**GIVEN PROBLEM**
Recast the lines from the beginning through the line containing "Action: point(175,268)" as a Markdown table with the columns Row and Text, giving each line a row number and leaving out blank lines.

**PROVIDED INFORMATION**
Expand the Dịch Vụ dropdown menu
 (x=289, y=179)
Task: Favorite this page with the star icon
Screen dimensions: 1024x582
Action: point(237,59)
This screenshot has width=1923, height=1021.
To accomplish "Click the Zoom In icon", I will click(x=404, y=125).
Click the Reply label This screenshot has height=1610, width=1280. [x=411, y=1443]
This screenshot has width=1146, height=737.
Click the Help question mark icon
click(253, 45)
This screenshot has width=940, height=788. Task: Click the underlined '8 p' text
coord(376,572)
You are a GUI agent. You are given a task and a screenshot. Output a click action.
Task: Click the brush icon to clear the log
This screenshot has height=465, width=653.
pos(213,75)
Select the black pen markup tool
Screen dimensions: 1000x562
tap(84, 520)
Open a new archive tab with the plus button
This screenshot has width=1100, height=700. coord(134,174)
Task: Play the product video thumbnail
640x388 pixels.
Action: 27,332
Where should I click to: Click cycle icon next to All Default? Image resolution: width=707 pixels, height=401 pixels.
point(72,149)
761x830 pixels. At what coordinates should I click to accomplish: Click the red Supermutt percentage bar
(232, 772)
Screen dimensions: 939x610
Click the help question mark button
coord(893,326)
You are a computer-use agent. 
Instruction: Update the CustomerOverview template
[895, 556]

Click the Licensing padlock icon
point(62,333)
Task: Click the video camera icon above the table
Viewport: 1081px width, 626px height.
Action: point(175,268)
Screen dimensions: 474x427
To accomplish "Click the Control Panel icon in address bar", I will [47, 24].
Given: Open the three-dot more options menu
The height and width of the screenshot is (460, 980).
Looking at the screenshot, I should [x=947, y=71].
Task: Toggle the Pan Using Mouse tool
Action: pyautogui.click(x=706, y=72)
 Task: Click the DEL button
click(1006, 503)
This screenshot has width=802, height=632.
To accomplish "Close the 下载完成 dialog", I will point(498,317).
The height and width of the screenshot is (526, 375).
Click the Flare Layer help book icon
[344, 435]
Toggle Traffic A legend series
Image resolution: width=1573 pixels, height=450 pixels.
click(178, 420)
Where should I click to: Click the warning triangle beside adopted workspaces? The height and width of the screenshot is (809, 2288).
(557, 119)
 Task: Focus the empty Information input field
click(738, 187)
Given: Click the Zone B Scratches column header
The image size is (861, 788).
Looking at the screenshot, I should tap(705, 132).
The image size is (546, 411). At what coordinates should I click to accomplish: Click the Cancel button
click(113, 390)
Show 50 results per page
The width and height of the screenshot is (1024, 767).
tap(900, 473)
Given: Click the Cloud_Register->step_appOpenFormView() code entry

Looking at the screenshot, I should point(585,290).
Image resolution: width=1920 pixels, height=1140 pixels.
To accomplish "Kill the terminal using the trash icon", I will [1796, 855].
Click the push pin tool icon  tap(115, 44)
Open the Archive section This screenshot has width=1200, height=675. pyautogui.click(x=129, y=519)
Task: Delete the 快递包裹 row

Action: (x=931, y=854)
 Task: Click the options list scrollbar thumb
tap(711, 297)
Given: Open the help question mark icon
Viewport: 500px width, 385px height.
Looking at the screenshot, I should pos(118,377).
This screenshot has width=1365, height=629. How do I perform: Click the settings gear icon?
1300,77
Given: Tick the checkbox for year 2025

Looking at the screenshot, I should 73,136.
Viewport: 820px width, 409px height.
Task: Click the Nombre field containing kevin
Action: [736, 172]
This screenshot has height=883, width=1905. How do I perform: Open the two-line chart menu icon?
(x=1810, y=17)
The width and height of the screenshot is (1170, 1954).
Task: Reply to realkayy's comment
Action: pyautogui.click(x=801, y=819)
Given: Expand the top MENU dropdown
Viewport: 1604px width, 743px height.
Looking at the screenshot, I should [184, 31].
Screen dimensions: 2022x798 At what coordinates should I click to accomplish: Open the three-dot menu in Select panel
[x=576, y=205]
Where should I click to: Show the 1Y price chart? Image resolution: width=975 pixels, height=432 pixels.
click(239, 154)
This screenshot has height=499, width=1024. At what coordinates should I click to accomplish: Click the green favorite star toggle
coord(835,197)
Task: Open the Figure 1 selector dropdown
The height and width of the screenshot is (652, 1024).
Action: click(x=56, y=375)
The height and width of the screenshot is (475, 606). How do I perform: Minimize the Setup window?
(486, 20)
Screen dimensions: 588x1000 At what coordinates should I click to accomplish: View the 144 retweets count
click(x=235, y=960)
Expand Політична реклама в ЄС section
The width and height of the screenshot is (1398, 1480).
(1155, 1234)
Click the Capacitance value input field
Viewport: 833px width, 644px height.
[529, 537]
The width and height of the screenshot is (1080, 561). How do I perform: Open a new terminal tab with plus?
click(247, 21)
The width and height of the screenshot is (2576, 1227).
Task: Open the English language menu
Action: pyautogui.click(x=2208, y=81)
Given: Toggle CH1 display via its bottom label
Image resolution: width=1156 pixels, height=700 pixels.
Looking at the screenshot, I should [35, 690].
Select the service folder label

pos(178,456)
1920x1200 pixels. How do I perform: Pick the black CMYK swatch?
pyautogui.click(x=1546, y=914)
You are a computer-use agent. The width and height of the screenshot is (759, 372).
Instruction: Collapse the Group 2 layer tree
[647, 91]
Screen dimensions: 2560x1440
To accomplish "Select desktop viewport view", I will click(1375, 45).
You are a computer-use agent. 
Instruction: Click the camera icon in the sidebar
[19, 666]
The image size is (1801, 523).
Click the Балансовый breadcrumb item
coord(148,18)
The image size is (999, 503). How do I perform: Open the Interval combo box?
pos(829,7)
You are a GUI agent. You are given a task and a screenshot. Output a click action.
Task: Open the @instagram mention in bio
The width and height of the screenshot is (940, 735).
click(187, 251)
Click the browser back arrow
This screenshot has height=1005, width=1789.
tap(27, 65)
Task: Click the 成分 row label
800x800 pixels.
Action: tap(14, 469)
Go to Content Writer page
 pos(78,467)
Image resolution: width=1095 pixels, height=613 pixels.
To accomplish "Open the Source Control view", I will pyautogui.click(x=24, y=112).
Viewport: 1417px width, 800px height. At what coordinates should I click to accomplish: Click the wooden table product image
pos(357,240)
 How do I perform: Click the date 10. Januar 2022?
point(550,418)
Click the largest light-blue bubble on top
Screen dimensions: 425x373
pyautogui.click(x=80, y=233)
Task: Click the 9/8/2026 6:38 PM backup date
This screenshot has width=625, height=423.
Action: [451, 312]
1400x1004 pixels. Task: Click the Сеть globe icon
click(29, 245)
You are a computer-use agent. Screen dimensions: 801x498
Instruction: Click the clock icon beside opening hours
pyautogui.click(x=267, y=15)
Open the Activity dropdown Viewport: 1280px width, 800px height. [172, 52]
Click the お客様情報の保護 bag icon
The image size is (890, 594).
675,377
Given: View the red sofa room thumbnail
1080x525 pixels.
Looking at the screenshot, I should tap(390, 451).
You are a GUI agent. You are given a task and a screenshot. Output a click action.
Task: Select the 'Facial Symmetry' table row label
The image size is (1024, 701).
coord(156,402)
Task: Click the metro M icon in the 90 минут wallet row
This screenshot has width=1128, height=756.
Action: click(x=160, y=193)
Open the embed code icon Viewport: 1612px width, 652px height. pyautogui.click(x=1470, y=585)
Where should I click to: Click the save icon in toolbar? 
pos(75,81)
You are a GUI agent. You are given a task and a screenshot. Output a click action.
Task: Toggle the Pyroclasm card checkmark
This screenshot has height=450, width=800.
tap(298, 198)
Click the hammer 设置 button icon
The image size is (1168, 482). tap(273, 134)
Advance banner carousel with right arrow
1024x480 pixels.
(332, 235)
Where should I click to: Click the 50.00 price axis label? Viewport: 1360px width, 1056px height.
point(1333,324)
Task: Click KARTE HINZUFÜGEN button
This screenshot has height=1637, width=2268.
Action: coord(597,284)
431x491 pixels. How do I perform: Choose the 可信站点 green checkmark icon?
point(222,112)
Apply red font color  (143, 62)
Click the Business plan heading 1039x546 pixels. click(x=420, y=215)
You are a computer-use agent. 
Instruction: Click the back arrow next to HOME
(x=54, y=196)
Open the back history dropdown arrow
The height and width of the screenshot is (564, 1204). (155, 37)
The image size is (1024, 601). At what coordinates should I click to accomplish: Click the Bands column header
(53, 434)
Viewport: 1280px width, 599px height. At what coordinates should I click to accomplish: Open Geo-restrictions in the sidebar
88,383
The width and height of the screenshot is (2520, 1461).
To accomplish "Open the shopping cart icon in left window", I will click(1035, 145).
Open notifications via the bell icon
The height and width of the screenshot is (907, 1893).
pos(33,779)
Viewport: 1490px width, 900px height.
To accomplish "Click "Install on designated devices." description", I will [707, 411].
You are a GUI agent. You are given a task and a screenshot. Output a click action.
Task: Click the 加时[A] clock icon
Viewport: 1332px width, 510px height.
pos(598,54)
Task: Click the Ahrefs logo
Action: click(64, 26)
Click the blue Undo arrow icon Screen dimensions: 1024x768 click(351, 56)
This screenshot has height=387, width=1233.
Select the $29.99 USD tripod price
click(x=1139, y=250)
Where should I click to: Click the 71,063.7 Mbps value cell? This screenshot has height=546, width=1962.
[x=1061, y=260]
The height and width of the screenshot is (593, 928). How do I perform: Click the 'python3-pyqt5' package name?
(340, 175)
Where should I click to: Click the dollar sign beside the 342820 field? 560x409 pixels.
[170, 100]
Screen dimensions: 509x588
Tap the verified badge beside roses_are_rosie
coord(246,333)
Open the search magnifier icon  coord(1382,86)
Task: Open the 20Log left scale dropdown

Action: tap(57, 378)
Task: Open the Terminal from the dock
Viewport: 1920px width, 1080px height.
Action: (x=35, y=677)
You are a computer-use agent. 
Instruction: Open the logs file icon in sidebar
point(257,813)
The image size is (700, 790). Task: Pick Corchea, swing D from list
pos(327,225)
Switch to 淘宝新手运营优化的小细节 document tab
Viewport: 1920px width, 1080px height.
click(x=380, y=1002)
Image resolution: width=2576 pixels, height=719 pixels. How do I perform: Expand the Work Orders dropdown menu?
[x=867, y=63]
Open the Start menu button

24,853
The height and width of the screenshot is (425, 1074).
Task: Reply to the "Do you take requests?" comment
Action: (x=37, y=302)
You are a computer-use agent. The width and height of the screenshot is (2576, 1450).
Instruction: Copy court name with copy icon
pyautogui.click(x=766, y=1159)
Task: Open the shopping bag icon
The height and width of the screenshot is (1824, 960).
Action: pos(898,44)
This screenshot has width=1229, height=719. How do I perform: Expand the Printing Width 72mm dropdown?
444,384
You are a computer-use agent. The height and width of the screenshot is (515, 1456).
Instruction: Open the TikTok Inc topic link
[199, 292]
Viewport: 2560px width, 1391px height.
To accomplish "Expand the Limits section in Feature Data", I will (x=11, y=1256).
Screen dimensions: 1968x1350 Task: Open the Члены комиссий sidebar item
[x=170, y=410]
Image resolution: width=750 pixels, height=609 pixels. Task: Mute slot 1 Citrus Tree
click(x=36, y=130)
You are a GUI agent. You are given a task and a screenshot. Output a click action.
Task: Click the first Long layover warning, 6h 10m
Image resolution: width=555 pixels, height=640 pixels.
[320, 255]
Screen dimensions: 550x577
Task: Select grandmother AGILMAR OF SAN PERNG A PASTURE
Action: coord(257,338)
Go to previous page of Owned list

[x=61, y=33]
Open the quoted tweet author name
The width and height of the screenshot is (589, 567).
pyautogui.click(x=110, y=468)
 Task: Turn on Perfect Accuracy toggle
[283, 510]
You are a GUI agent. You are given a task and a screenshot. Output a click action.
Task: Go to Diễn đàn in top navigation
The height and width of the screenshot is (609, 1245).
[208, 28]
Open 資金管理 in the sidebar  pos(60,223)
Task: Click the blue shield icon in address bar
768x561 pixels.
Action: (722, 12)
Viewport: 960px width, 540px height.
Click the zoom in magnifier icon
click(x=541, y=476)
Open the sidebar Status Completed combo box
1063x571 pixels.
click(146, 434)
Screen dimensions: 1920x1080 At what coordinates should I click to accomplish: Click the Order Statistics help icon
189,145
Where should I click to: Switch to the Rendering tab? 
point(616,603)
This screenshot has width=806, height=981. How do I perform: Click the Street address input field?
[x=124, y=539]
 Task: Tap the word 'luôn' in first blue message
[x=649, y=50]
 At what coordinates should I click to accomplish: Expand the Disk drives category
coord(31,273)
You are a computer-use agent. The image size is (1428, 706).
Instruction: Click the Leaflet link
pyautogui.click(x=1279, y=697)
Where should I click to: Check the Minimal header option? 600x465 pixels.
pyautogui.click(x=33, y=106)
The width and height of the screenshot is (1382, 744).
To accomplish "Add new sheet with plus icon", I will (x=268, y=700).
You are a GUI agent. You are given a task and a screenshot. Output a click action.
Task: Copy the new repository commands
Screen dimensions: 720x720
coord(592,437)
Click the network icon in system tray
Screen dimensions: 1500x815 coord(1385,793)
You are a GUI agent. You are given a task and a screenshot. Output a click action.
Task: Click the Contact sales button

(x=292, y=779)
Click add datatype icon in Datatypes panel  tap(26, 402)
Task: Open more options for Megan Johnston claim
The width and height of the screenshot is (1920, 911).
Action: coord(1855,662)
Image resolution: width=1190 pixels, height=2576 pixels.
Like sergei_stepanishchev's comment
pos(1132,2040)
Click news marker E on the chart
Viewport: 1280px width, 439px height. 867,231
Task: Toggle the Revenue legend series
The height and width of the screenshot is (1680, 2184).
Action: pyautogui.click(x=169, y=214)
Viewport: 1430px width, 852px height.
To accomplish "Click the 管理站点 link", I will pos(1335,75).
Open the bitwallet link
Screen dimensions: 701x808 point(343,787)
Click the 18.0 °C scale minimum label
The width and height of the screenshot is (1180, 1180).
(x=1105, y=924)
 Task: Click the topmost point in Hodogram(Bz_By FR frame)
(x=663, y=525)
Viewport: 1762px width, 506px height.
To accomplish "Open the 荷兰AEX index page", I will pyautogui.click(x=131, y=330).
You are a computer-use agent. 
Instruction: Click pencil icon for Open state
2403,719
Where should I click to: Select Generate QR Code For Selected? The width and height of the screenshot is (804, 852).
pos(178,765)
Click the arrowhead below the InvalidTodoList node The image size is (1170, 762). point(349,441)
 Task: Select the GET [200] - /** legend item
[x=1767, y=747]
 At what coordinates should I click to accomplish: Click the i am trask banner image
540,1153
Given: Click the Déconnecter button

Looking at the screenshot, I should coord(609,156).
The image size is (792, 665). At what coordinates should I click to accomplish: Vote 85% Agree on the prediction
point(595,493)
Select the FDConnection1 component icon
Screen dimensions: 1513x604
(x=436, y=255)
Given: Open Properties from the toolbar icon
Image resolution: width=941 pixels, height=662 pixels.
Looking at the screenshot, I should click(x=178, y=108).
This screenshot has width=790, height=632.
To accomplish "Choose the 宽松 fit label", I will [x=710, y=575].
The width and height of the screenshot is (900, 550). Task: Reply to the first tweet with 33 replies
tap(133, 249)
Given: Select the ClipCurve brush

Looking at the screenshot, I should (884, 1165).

**ANSWER**
| Row | Text |
|---|---|
| 1 | Expand the Dịch Vụ dropdown menu |
| 2 |  (x=289, y=179) |
| 3 | Task: Favorite this page with the star icon |
| 4 | Screen dimensions: 1024x582 |
| 5 | Action: point(237,59) |
| 6 | This screenshot has width=1923, height=1021. |
| 7 | To accomplish "Click the Zoom In icon", I will click(x=404, y=125). |
| 8 | Click the Reply label This screenshot has height=1610, width=1280. [x=411, y=1443] |
| 9 | This screenshot has width=1146, height=737. |
| 10 | Click the Help question mark icon |
| 11 | click(253, 45) |
| 12 | This screenshot has width=940, height=788. Task: Click the underlined '8 p' text |
| 13 | coord(376,572) |
| 14 | You are a GUI agent. You are given a task and a screenshot. Output a click action. |
| 15 | Task: Click the brush icon to clear the log |
| 16 | This screenshot has height=465, width=653. |
| 17 | pos(213,75) |
| 18 | Select the black pen markup tool |
| 19 | Screen dimensions: 1000x562 |
| 20 | tap(84, 520) |
| 21 | Open a new archive tab with the plus button |
| 22 | This screenshot has width=1100, height=700. coord(134,174) |
| 23 | Task: Play the product video thumbnail |
| 24 | 640x388 pixels. |
| 25 | Action: 27,332 |
| 26 | Where should I click to: Click cycle icon next to All Default? Image resolution: width=707 pixels, height=401 pixels. |
| 27 | point(72,149) |
| 28 | 761x830 pixels. At what coordinates should I click to accomplish: Click the red Supermutt percentage bar |
| 29 | (232, 772) |
| 30 | Screen dimensions: 939x610 |
| 31 | Click the help question mark button |
| 32 | coord(893,326) |
| 33 | You are a computer-use agent.  |
| 34 | Instruction: Update the CustomerOverview template |
| 35 | [895, 556] |
| 36 | Click the Licensing padlock icon |
| 37 | point(62,333) |
| 38 | Task: Click the video camera icon above the table |
| 39 | Viewport: 1081px width, 626px height. |
| 40 | Action: point(175,268) |